Using alternating thumb rolls
The alternating thumb roll is a great way to get started with using roll patterns to play banjo backup. The tab below shows you how to use this roll as accompaniment to the Kentucky coal-mining classic “Nine Pound Hammer.”
Using forward‐reverse rolls
The forward‐reverse roll is another way to effectively accompany others using down‐the‐neck backup techniques. Try this roll as an accompaniment to the Carter Family favorite “Will the Circle Be Unbroken.”
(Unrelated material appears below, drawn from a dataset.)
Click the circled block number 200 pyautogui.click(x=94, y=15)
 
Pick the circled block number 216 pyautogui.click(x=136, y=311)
Although it’s natural to check out the tabs for all these examples, try not to stare at the written music as you play. If you’re already comfortable playing the roll patterns you need, it’s better to just play along with the audio track without looking at the tab. If you listen for the chord changes as you play through the tune, you’ll be using the same skills that you’ll need in real jam sessions.
Using forward rolls
Forward rolls put the drive and power into down‐the‐neck roll‐based backup playing, and these are the primary rolls that professional players use for this type of accompaniment. Because of the nature of the forward roll — which by definition contains some combination of notes played by the picking‐hand thumb, index finger, and middle finger in succession — it can be a challenge to fit the forward roll into one‐measure patterns.
Choosing forward rolls
Check out the tab below, which lays out some great choices for these patterns. You can play a seven‐note roll, where the first note is a quarter note that takes up the rhythmic space of two roll notes, or you can pick the conventional eight‐note roll. If you’re just getting used to playing forward rolls, try the seven‐note patterns first as written out for the G, C, and D7 chords, and then shift over to the eight‐note patterns when you’re ready.
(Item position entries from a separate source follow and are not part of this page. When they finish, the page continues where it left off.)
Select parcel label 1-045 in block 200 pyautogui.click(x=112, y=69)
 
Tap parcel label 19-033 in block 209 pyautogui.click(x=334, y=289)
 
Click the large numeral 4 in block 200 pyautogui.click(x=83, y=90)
When deciding which roll to play for backup, it’s a great idea to choose a roll variation that includes the strings that you’re fretting for the C and D7 chords. As you play through the examples, note that although the order of picking‐hand fingers remains the same, you’ll strike different strings for each chord. Playing the second string for the C chord reinforces to the listeners that this is the chord you want them to hear. For the D7 example, you play the third and fourth strings to create the same effect.
Adding fill‐in licks
Your backup playing will take a huge leap forward if you add a few tasty fill‐in licks to your repertoire of techniques. Fill‐in licks are used at the end of a chord progression, when you return to the G chord after playing a D7 chord, or when the singer takes a breath or pause between the lines of a song lyric. Fill‐in licks are interchangeable from one song to the next, so every time you learn one, you can use it in just about every other song you play.
Playing “Roll in My Sweet Baby’s Arms”
It’s time to combine these ideas to create a driving backup for “Roll in My Sweet Baby’s Arms,” a bluegrass standard associated with Flatt & Scruggs. Take care to adjust the roll patterns to highlight the fretted strings for each chord, and don’t forget to add those fill‐in licks whenever you get the chance.